The body may destroy platelets faster than they are made due to widespread bacterial infections in the blood, certain medications, or conditions that affect the immune system. For example, autoimmune disorders such as idiopathic thrombocytopenic purpura (ITP) can cause the immune system to destroy platelets. Abnormal reactions to certain medications (heparin, interferon, anticonvulsants) can confuse the immune system and cause it to destroy platelets. Other conditions can cause too many clots to form, using up platelets too quickly.
Normally, most platelets circulate in the blood, while about a third are stored in the spleen. If the spleen is enlarged, it will hold on to too many platelets so that there aren’t enough in the bloodstream.
Symptoms and Consequences > Common symptoms of thrombocytopenia include bruising or bleeding more easily or frequently than usual.
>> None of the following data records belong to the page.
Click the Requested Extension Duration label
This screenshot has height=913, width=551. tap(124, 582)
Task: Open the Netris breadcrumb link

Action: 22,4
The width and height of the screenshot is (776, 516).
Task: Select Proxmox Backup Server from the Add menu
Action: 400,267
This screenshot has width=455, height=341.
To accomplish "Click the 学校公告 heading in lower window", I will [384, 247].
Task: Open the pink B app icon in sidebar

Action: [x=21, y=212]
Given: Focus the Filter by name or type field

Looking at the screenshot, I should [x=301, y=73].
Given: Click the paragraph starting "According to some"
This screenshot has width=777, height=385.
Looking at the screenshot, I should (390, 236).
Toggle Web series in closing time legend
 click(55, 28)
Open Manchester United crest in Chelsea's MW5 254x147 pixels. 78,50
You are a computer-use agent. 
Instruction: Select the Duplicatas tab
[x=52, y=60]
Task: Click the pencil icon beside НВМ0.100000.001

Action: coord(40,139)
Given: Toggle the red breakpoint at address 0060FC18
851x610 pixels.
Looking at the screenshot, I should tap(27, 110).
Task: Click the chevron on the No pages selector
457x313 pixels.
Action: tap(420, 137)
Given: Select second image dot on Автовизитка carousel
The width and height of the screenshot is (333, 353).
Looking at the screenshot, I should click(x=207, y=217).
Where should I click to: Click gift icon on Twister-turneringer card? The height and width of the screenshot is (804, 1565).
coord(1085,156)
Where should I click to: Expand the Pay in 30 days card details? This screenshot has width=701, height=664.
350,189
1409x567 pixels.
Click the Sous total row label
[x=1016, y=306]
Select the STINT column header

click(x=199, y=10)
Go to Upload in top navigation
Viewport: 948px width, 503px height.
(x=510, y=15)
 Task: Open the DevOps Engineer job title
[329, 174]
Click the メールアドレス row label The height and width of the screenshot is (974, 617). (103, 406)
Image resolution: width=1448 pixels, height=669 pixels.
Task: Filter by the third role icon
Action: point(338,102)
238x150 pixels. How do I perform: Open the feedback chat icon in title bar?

Tiny red dots on the skin—called petechiae—and purple, brown and red bruises, called purpura, are symptomatic of external bleeding due to a low platelet count.
Other symptoms may include bleeding from the nose or gums; bloody stools, urine or vomit; profuse or prolonged bleeding from a minor injury; increased weakness; and, in rare cases, severe headaches or dizziness from bleeding in the brain.
When the platelet count is significantly below normal, excessive bleeding may occur during surgery or from a minor injury such as a small cut or bump. Severe thrombocytopenia can also cause excessive internal bleeding in the intestines or brain, which can be life-threatening and require immediate treatment.
Management strategies > Treatment for thrombocytopenia depends on the severity and underlying cause. A completely normal platelet count isn’t necessary to prevent abnormal bleeding. Thus, mild thrombocytopenia may not require any treatment.
If chemotherapy causes thrombocytopenia, a lower dose may be given or the next cycle may be delayed until platelets increase to a safe level. Cancer surgery may also be delayed until platelet counts are normal.
For severe thrombocytopenia, platelet transfusions are often given to prevent or manage spontaneous, heavy bleeding. Multiple transfusions may be required, because transfused platelets only last a few days. Some people may be given Neumega (oprelvekin) to prevent chemotherapy-induced thrombocytopenia and decrease the need for platelet infusions.
Treatments for ITP aim to slow platelet destruction by altering or blocking the immune system. Corticosteroids such as prednisone or dexamethasone are often given as initial treatment. Other options include intravenous immunoglobulin or rituximab. If initial treatments are unsuccessful, newer medications such as the tablet Nplate (romiplostim) or Promacta (eltrombopag), via injection, may be given to stimulate the bone marrow to make more platelets. Severe ITP that has not responded to other courses of treatment may be treated with a splenectomy, which eliminates the main source of platelet destruction and can improve platelet count. Medications that keep platelets from aggregating, particularly aspirin, should be avoided if the platelet count is low.